2C-T-9 is 2,5-dimethoxy-4-(n)-butylthiophenethylamine.

The IUPAC name of 2C-T-9 is 1-(4-(n-butylthio)-2,5-dimethoxyphenyl)-2-aminoethane.

Dosage

In his book PIHKAL (Phenethylamines I Have Known and Loved), Shulgin lists the dosage range as 60 - 100 mg.

Subjective Qualities

It is generally taken orally, and effects typically last 12 to 18 hours.[1] There have been no reported deaths from 2C-T-9. The drug is said to taste like motor oil, and experiences have focused primarily on energy as opposed to creativity or insight.

Pharmacology

The mechanism that produces 2C-T-9’s hallucinogenic and entheogenic effects has not been specifically established, however it is most likely to result from action as a 5-HT2A serotonin receptor agonist in the brain, a mechanism of action shared by all of the hallucinogenic tryptamines and phenethylamines for which the mechanism of action is known.

◆ **Task requirements**: Edit the text on 2C-T-9 from "Subjective Qualities" to "creativity or insight.", changing "motor oil" to "engine grease". You don't need the lines that come after this text.

[Saved entries]
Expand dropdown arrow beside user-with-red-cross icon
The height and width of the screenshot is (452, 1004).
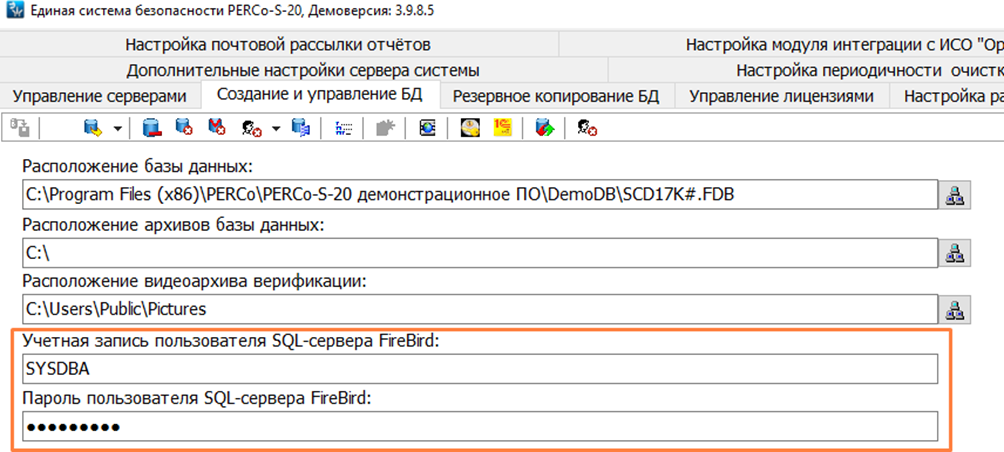coord(274,129)
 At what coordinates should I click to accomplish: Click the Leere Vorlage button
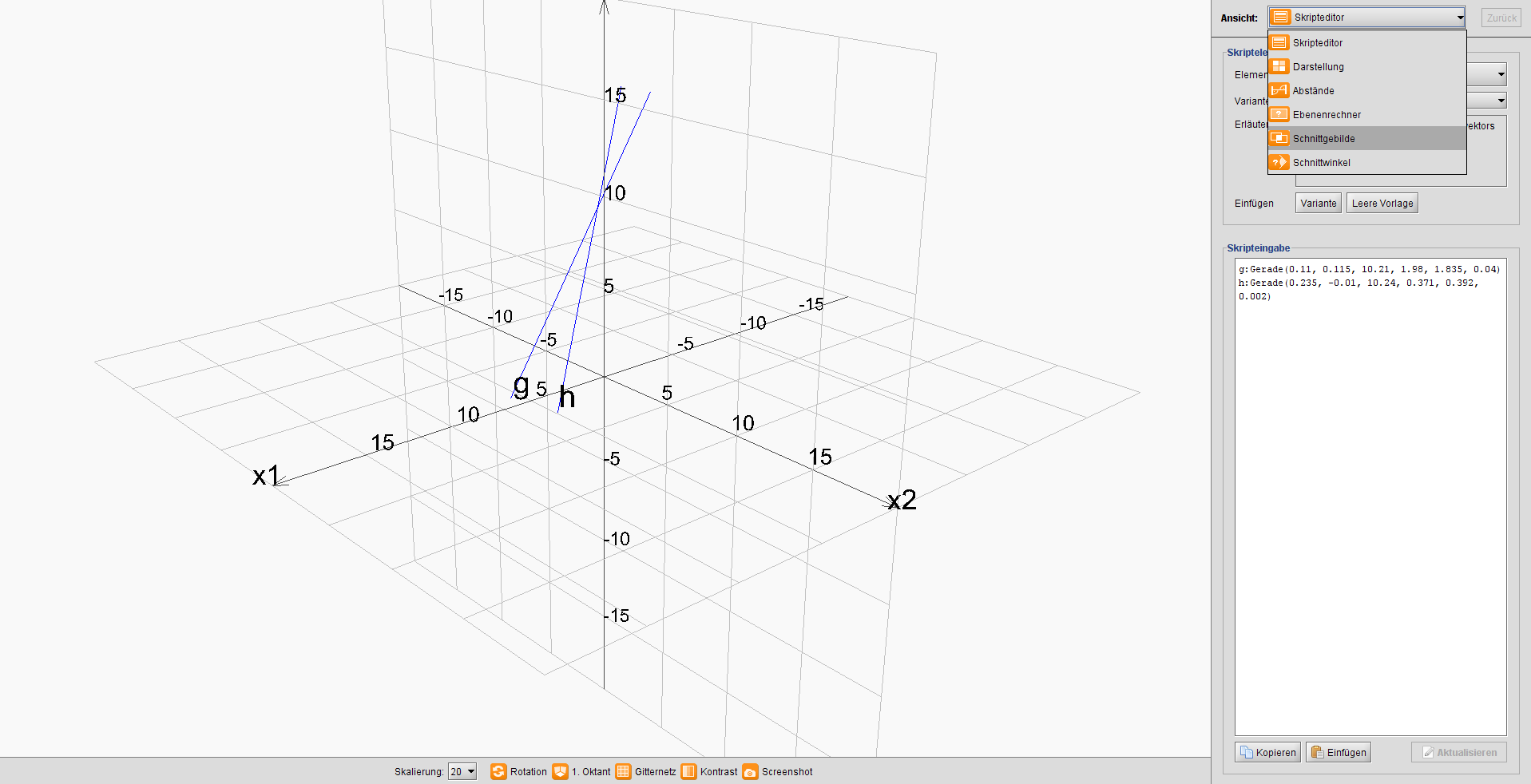click(1382, 204)
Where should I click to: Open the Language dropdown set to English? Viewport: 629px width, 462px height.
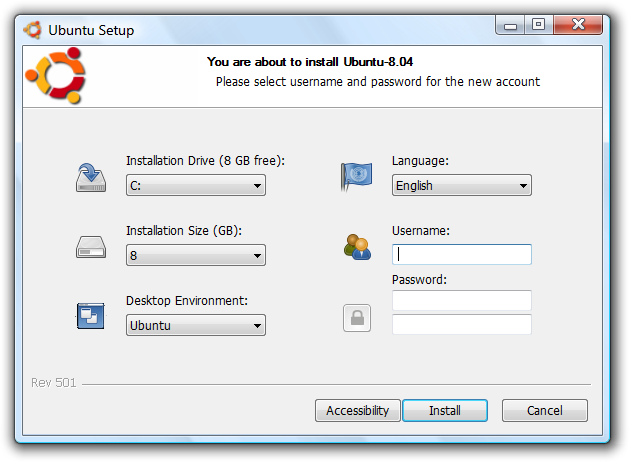[x=461, y=185]
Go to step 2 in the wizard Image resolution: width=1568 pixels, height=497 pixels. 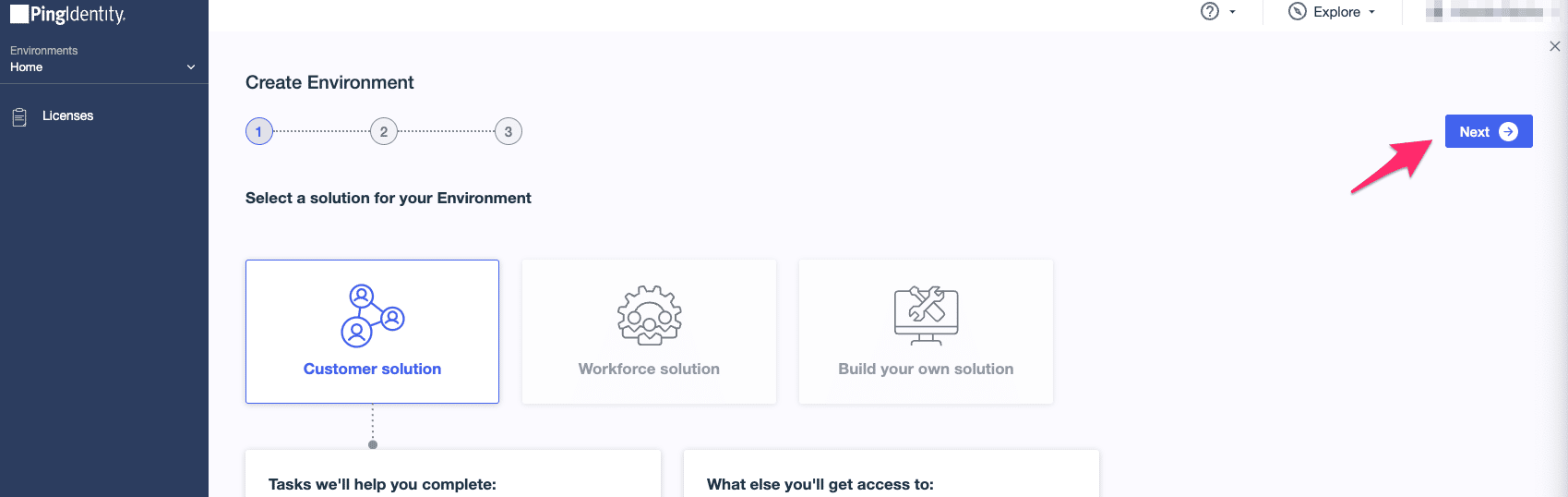(384, 131)
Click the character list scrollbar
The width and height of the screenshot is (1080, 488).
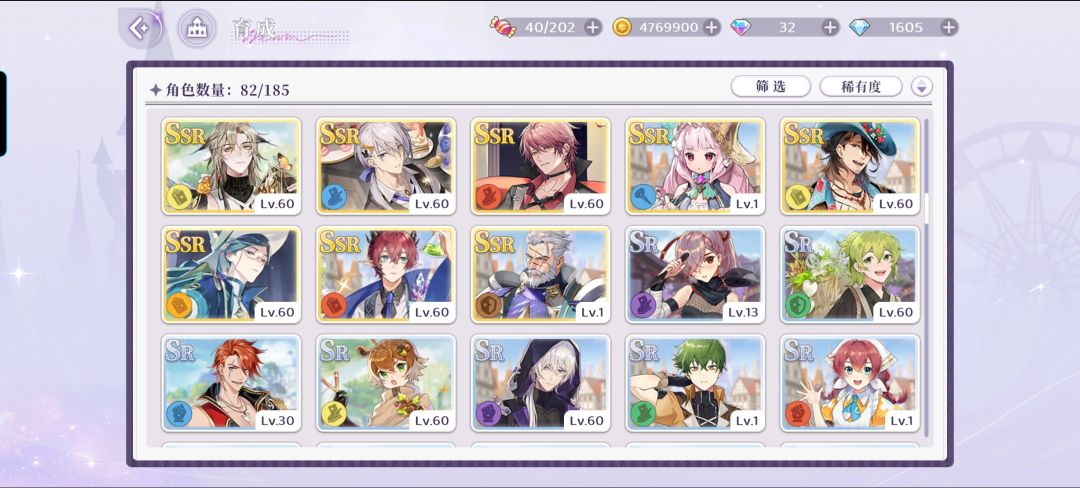(x=926, y=277)
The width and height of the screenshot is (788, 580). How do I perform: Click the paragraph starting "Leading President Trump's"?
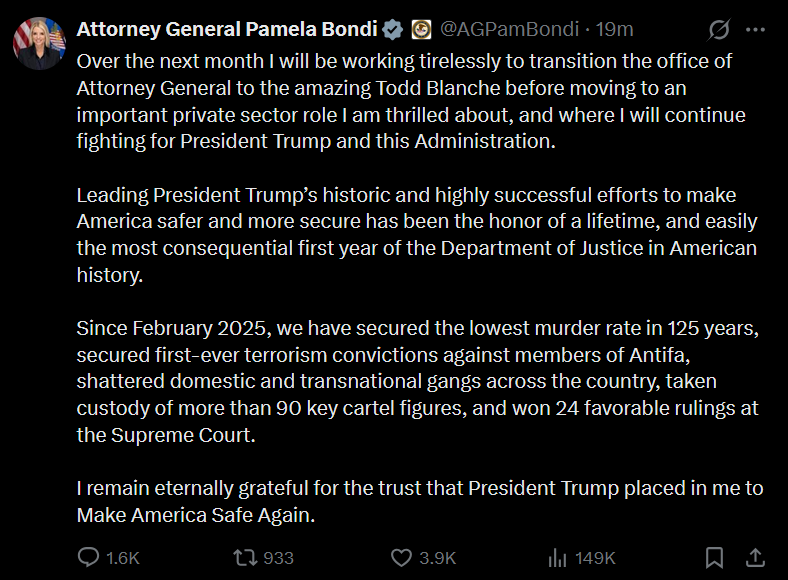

◆ **Completed exercise**:
Subjective Qualities

It is generally taken orally, and effects typically last 12 to 18 hours.[1] There have been no reported deaths from 2C-T-9. The drug is said to taste like engine grease, and experiences have focused primarily on energy as opposed to creativity or insight.